=== Section Start ===

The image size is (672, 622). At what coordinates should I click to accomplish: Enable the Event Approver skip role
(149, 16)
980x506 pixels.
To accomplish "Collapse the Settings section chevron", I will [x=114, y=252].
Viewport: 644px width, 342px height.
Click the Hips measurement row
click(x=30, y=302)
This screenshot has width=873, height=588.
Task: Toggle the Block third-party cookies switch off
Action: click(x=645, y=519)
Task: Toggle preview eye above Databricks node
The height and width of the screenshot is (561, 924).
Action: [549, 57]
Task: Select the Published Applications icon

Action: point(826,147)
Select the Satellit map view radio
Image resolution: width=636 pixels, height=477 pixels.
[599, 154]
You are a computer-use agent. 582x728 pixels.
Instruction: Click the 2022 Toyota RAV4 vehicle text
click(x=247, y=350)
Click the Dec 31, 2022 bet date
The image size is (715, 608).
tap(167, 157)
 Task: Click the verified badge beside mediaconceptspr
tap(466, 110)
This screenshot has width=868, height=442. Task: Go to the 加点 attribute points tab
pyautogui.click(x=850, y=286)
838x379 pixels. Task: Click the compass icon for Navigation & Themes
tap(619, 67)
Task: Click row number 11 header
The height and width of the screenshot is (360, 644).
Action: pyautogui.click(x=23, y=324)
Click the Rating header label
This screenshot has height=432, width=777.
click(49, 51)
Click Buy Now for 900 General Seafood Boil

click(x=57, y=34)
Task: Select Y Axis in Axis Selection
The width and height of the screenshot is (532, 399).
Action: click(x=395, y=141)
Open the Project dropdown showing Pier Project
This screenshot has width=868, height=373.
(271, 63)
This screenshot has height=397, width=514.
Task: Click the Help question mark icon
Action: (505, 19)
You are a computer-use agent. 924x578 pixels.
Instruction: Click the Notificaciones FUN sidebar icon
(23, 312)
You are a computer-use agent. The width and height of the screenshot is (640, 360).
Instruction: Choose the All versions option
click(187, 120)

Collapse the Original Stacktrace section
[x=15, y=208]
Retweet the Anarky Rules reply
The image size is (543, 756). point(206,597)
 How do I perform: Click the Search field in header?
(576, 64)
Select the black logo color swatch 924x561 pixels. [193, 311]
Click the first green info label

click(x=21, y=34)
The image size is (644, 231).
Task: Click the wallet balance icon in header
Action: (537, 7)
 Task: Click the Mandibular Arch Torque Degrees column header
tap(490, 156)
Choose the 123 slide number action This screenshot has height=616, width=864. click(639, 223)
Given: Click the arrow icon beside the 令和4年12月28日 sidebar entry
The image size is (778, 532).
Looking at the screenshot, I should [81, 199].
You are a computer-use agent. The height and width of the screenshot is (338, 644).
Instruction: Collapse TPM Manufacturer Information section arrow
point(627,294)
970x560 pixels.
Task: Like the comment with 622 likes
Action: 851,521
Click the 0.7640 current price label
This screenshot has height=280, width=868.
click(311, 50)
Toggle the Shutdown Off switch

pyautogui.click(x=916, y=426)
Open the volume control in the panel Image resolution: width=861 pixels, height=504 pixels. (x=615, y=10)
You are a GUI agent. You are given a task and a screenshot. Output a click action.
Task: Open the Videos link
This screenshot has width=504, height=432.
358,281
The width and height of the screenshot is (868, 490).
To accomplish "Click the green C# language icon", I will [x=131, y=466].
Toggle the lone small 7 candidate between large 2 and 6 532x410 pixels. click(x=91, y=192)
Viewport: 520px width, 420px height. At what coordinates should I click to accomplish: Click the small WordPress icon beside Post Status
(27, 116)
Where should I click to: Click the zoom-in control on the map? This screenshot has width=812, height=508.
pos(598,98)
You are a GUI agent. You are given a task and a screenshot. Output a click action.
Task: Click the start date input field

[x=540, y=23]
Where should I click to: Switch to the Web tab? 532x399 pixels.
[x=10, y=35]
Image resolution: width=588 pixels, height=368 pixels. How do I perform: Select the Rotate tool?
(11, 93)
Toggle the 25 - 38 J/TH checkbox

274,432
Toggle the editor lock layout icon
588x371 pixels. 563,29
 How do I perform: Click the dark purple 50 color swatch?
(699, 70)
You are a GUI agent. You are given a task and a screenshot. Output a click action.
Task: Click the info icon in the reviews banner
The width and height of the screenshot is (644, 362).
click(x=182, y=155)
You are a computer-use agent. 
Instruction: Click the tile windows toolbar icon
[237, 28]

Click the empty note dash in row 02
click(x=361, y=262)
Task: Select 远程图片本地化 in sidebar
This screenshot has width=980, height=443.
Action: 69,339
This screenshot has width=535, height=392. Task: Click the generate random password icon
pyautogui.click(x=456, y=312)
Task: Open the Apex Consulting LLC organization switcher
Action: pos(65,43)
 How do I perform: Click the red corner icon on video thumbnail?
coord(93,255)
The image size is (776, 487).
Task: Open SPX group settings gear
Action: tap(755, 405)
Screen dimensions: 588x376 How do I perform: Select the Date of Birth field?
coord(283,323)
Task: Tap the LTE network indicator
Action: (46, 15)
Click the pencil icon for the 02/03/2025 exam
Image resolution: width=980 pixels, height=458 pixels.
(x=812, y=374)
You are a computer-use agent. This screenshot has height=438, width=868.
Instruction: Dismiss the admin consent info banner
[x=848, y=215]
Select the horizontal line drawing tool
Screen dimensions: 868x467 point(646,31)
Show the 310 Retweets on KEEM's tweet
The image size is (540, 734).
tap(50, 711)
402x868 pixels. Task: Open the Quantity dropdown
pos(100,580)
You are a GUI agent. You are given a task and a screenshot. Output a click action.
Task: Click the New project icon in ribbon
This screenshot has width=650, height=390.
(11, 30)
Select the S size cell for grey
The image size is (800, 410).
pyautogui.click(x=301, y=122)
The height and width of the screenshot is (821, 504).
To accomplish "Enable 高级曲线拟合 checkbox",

=== Section End ===

- What to produce: Each line above where the word "will" occurs should be copied out.

- Answer:
To accomplish "Collapse the Settings section chevron", I will [x=114, y=252].
To accomplish "Click the green C# language icon", I will [x=131, y=466].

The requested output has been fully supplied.